Write out every record again, exactly.
RECORDS Start Marker
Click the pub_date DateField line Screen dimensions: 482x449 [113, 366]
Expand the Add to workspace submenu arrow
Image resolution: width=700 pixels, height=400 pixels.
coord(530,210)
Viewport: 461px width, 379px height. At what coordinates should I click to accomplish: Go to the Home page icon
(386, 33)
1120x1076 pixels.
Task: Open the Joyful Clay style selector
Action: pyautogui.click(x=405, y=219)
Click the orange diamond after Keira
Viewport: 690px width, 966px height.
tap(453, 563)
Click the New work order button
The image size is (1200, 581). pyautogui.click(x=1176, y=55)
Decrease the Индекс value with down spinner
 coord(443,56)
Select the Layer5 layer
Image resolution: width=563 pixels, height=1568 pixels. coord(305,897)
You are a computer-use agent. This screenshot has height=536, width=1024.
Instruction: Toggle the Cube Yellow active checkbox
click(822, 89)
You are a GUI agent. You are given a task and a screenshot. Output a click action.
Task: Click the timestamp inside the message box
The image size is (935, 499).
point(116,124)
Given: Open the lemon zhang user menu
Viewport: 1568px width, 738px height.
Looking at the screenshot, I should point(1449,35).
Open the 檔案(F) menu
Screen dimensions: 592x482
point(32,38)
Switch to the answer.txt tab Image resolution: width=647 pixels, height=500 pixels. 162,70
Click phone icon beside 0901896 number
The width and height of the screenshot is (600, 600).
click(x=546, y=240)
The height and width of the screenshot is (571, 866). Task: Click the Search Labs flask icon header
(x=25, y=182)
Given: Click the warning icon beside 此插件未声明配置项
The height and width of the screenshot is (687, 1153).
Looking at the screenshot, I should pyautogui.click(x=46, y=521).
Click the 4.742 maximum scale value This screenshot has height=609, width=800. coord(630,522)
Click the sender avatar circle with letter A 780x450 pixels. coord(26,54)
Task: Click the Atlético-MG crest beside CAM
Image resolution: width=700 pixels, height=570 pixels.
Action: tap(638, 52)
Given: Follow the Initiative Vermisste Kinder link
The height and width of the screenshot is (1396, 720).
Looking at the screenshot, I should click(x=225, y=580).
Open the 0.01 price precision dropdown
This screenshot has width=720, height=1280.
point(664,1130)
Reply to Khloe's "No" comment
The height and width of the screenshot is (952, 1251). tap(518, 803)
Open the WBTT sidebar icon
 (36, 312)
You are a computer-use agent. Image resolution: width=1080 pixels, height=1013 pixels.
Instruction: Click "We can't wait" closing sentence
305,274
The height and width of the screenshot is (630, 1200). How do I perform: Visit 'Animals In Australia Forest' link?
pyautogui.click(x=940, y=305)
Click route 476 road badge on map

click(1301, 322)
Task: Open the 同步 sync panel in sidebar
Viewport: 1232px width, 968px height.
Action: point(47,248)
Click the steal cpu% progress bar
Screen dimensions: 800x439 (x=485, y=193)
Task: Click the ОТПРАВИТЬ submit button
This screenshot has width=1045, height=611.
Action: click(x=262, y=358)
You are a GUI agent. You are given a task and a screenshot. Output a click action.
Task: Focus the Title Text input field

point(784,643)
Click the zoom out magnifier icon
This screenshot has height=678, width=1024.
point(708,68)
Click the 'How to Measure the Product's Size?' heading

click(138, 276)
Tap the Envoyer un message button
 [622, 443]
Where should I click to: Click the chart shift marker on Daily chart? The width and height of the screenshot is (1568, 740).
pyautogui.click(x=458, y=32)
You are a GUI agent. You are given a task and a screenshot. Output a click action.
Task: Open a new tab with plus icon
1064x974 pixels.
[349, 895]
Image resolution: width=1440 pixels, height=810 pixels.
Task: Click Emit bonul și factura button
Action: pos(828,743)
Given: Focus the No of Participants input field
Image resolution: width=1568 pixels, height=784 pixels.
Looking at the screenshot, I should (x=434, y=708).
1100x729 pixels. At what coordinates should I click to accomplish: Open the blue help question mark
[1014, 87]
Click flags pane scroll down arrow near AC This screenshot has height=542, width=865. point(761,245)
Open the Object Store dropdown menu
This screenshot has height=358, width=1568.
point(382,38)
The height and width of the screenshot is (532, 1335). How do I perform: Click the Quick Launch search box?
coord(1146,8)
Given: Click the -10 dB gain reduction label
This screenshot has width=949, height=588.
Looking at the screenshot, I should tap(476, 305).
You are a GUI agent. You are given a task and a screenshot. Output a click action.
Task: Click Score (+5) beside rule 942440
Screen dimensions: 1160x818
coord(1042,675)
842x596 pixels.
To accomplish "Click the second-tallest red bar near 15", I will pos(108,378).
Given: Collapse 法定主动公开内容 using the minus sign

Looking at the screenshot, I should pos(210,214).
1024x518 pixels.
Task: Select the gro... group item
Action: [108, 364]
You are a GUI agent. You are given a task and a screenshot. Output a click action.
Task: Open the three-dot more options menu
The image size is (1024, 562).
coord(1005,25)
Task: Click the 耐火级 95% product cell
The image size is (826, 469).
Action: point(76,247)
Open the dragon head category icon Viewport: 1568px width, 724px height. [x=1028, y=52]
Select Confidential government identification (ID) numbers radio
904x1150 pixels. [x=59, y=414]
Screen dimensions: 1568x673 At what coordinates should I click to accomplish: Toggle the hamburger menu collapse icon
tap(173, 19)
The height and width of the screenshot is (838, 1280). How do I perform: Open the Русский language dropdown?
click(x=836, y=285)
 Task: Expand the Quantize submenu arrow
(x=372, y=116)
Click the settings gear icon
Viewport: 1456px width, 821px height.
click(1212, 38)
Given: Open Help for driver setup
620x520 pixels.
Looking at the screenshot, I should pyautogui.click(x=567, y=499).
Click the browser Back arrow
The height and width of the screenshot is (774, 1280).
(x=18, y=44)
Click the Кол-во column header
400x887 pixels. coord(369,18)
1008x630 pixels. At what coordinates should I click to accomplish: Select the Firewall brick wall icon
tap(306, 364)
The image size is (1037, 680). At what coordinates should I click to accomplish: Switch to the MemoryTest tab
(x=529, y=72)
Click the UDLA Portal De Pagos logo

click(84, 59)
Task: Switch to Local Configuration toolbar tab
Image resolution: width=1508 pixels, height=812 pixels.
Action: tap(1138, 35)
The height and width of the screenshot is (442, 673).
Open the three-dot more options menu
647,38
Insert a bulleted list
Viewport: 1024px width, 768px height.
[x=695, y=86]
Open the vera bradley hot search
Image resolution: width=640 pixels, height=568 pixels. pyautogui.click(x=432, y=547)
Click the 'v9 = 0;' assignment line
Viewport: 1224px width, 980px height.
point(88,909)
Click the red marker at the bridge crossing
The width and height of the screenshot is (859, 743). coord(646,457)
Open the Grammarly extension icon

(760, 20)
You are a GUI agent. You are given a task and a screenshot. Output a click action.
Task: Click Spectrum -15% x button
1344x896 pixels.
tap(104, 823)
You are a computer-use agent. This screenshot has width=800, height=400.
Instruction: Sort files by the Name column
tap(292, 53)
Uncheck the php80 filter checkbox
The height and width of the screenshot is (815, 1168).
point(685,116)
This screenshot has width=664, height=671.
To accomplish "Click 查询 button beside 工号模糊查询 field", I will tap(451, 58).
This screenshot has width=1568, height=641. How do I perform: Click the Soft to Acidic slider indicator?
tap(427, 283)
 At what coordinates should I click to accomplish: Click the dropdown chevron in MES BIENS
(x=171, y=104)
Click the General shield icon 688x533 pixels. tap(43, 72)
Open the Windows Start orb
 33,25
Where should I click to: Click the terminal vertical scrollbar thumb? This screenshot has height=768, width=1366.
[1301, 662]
RECORDS End Marker
> **SOLUTION FOR THIS PROBLEM**
Click the pub_date DateField line Screen dimensions: 482x449 [113, 366]
Expand the Add to workspace submenu arrow
Image resolution: width=700 pixels, height=400 pixels.
coord(530,210)
Viewport: 461px width, 379px height. At what coordinates should I click to accomplish: Go to the Home page icon
(386, 33)
1120x1076 pixels.
Task: Open the Joyful Clay style selector
Action: pyautogui.click(x=405, y=219)
Click the orange diamond after Keira
Viewport: 690px width, 966px height.
tap(453, 563)
Click the New work order button
The image size is (1200, 581). pyautogui.click(x=1176, y=55)
Decrease the Индекс value with down spinner
 coord(443,56)
Select the Layer5 layer
Image resolution: width=563 pixels, height=1568 pixels. coord(305,897)
You are a computer-use agent. This screenshot has height=536, width=1024.
Instruction: Toggle the Cube Yellow active checkbox
click(822, 89)
You are a GUI agent. You are given a task and a screenshot. Output a click action.
Task: Click the timestamp inside the message box
The image size is (935, 499).
point(116,124)
Given: Open the lemon zhang user menu
Viewport: 1568px width, 738px height.
Looking at the screenshot, I should point(1449,35).
Open the 檔案(F) menu
Screen dimensions: 592x482
point(32,38)
Switch to the answer.txt tab Image resolution: width=647 pixels, height=500 pixels. 162,70
Click phone icon beside 0901896 number
The width and height of the screenshot is (600, 600).
click(x=546, y=240)
The height and width of the screenshot is (571, 866). Task: Click the Search Labs flask icon header
(x=25, y=182)
Given: Click the warning icon beside 此插件未声明配置项
The height and width of the screenshot is (687, 1153).
Looking at the screenshot, I should pyautogui.click(x=46, y=521).
Click the 4.742 maximum scale value This screenshot has height=609, width=800. coord(630,522)
Click the sender avatar circle with letter A 780x450 pixels. coord(26,54)
Task: Click the Atlético-MG crest beside CAM
Image resolution: width=700 pixels, height=570 pixels.
Action: tap(638, 52)
Given: Follow the Initiative Vermisste Kinder link
The height and width of the screenshot is (1396, 720).
Looking at the screenshot, I should click(x=225, y=580).
Open the 0.01 price precision dropdown
This screenshot has width=720, height=1280.
point(664,1130)
Reply to Khloe's "No" comment
The height and width of the screenshot is (952, 1251). tap(518, 803)
Open the WBTT sidebar icon
 (36, 312)
You are a computer-use agent. Image resolution: width=1080 pixels, height=1013 pixels.
Instruction: Click "We can't wait" closing sentence
305,274
The height and width of the screenshot is (630, 1200). How do I perform: Visit 'Animals In Australia Forest' link?
pyautogui.click(x=940, y=305)
Click route 476 road badge on map

click(1301, 322)
Task: Open the 同步 sync panel in sidebar
Viewport: 1232px width, 968px height.
Action: point(47,248)
Click the steal cpu% progress bar
Screen dimensions: 800x439 (x=485, y=193)
Task: Click the ОТПРАВИТЬ submit button
This screenshot has width=1045, height=611.
Action: click(x=262, y=358)
You are a GUI agent. You are given a task and a screenshot. Output a click action.
Task: Focus the Title Text input field

point(784,643)
Click the zoom out magnifier icon
This screenshot has height=678, width=1024.
point(708,68)
Click the 'How to Measure the Product's Size?' heading

click(138, 276)
Tap the Envoyer un message button
 [622, 443]
Where should I click to: Click the chart shift marker on Daily chart? The width and height of the screenshot is (1568, 740).
pyautogui.click(x=458, y=32)
You are a GUI agent. You are given a task and a screenshot. Output a click action.
Task: Open a new tab with plus icon
1064x974 pixels.
[349, 895]
Image resolution: width=1440 pixels, height=810 pixels.
Task: Click Emit bonul și factura button
Action: pos(828,743)
Given: Focus the No of Participants input field
Image resolution: width=1568 pixels, height=784 pixels.
Looking at the screenshot, I should (x=434, y=708).
1100x729 pixels. At what coordinates should I click to accomplish: Open the blue help question mark
[1014, 87]
Click flags pane scroll down arrow near AC This screenshot has height=542, width=865. point(761,245)
Open the Object Store dropdown menu
This screenshot has height=358, width=1568.
point(382,38)
The height and width of the screenshot is (532, 1335). How do I perform: Click the Quick Launch search box?
coord(1146,8)
Given: Click the -10 dB gain reduction label
This screenshot has width=949, height=588.
Looking at the screenshot, I should tap(476, 305).
You are a GUI agent. You are given a task and a screenshot. Output a click action.
Task: Click Score (+5) beside rule 942440
Screen dimensions: 1160x818
coord(1042,675)
842x596 pixels.
To accomplish "Click the second-tallest red bar near 15", I will pos(108,378).
Given: Collapse 法定主动公开内容 using the minus sign

Looking at the screenshot, I should pos(210,214).
1024x518 pixels.
Task: Select the gro... group item
Action: [108, 364]
You are a GUI agent. You are given a task and a screenshot. Output a click action.
Task: Open the three-dot more options menu
The image size is (1024, 562).
coord(1005,25)
Task: Click the 耐火级 95% product cell
The image size is (826, 469).
Action: point(76,247)
Open the dragon head category icon Viewport: 1568px width, 724px height. [x=1028, y=52]
Select Confidential government identification (ID) numbers radio
904x1150 pixels. [x=59, y=414]
Screen dimensions: 1568x673 At what coordinates should I click to accomplish: Toggle the hamburger menu collapse icon
tap(173, 19)
The height and width of the screenshot is (838, 1280). How do I perform: Open the Русский language dropdown?
click(x=836, y=285)
 Task: Expand the Quantize submenu arrow
(x=372, y=116)
Click the settings gear icon
Viewport: 1456px width, 821px height.
click(1212, 38)
Given: Open Help for driver setup
620x520 pixels.
Looking at the screenshot, I should pyautogui.click(x=567, y=499).
Click the browser Back arrow
The height and width of the screenshot is (774, 1280).
(x=18, y=44)
Click the Кол-во column header
400x887 pixels. coord(369,18)
1008x630 pixels. At what coordinates should I click to accomplish: Select the Firewall brick wall icon
tap(306, 364)
The image size is (1037, 680). At what coordinates should I click to accomplish: Switch to the MemoryTest tab
(x=529, y=72)
Click the UDLA Portal De Pagos logo

click(84, 59)
Task: Switch to Local Configuration toolbar tab
Image resolution: width=1508 pixels, height=812 pixels.
Action: tap(1138, 35)
The height and width of the screenshot is (442, 673).
Open the three-dot more options menu
647,38
Insert a bulleted list
Viewport: 1024px width, 768px height.
[x=695, y=86]
Open the vera bradley hot search
Image resolution: width=640 pixels, height=568 pixels. pyautogui.click(x=432, y=547)
Click the 'v9 = 0;' assignment line
Viewport: 1224px width, 980px height.
point(88,909)
Click the red marker at the bridge crossing
The width and height of the screenshot is (859, 743). coord(646,457)
Open the Grammarly extension icon

(760, 20)
You are a GUI agent. You are given a task and a screenshot. Output a click action.
Task: Click Spectrum -15% x button
1344x896 pixels.
tap(104, 823)
You are a computer-use agent. This screenshot has width=800, height=400.
Instruction: Sort files by the Name column
tap(292, 53)
Uncheck the php80 filter checkbox
The height and width of the screenshot is (815, 1168).
point(685,116)
This screenshot has width=664, height=671.
To accomplish "Click 查询 button beside 工号模糊查询 field", I will tap(451, 58).
This screenshot has width=1568, height=641. How do I perform: Click the Soft to Acidic slider indicator?
tap(427, 283)
 At what coordinates should I click to accomplish: Click the dropdown chevron in MES BIENS
(x=171, y=104)
Click the General shield icon 688x533 pixels. tap(43, 72)
Open the Windows Start orb
 33,25
Where should I click to: Click the terminal vertical scrollbar thumb? This screenshot has height=768, width=1366.
[1301, 662]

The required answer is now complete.